Ireland corporate tax 'part of bailout talks': Germany
Germany said Monday that Ireland's low rate of corporation tax would be among the points under negotiation for an EU bailout package, apparently contradicting earlier statements from Dublin.
"The German government will not be making proposals" regarding potential reforms to be put in place for the up to 90-billion-euro (123-billion-dollar) package, spokesman Steffen Seibert told a regular news conference.
"But it is clear that corporation tax should be one point among others when one considers how to increase the 'receipts' part of the budget," Seibert said.
Debt-wracked Dublin agreed on Sunday to ask the European Union and International Monetary Fund for a bailout, making Ireland the second eurozone country to be rescued this year since Greece in May.
But Ireland's Prime Minister Brian Cowen stressed that calls from other eurozone countries to raise Ireland's controversial 12.5 percent corporation tax had "not arisen" in negotiations.

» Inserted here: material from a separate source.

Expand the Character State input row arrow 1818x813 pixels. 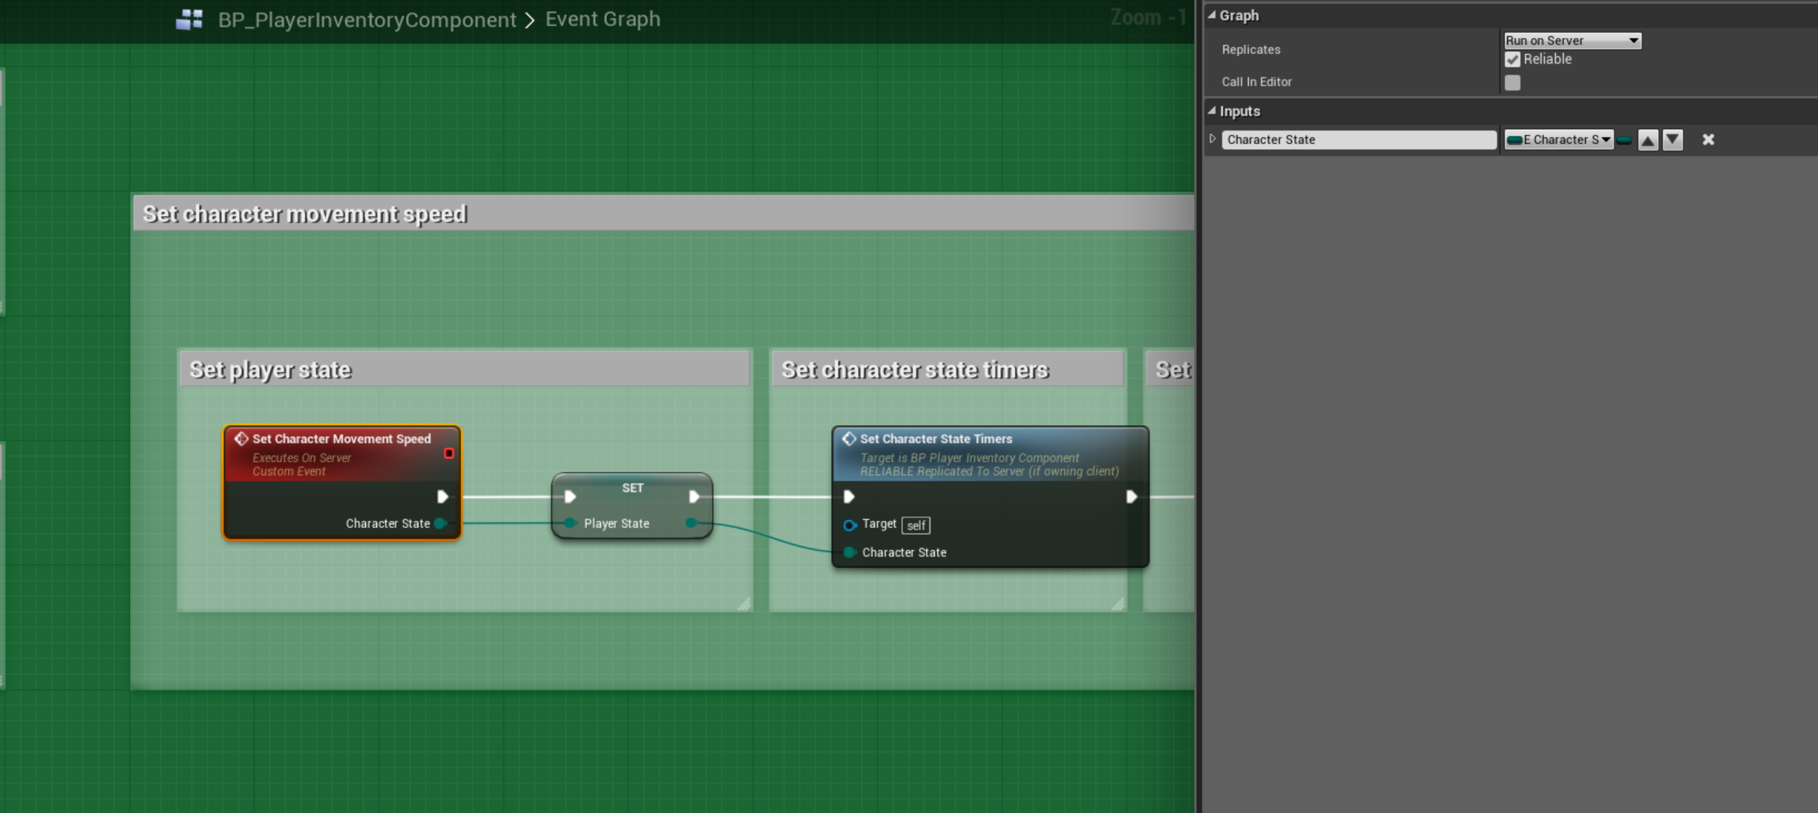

The average corporation tax rate across the 16 countries that share the euro is 25.7 percent.
European Union nations have long criticised Ireland's comparatively low corporation tax rate, which they say grants Dublin unfair leverage when it comes to securing international investment from global giants such as Microsoft or Google.
Seibert added that Dublin had to focus not just on reducing expenditure but also raising more money for its budget.
An EU source told AFP Monday that the Irish government is willing to consider modifying the corporation tax as part of the rescue package.
"Ireland is considering enlarging the tax net for companies" even if the percentage "will not change," said the source, who is close to a fifth day of EU-IMF negotiations with Dublin on bailout conditions.
Germany's top-selling newspaper Bild, which had railed against the Greek rescue with reports about profligate government spending, called Irish policies a "scandal".
"First the country steals jobs and tax revenue from other countries with its extremely low taxes, and now the other countries have to pay up for the second time to prevent its banks from collapse," it said in an editorial.
Earlier Monday, Germany's Deputy Foreign Minister Werner Hoyer said that the package could calm markets but added that EU leaders urgently needed to negotiate the terms of a permanent safety net to protect the euro.
"The umbrella has been deployed, this shows how important it was to have it," Hoyer told reporters ahead of a meeting of European Union foreign ministers in Brussels.
"It is even more important that we start on a permanent mechanism in Europe during the European summit in December," he said.
Hoyer said he was optimistic that the billions of euros (dollars) available to Ireland "can help to reassure the markets" and give Dublin the "psychological umbrella" needed.
Seibert reiterated Berlin's desire to have private investors contribute to the costs of any future bailout after the mechanism set up in the wake of the Greek crisis expires in 2013.
"The justification for this reasoning is now being amply demonstrated," Seibert said.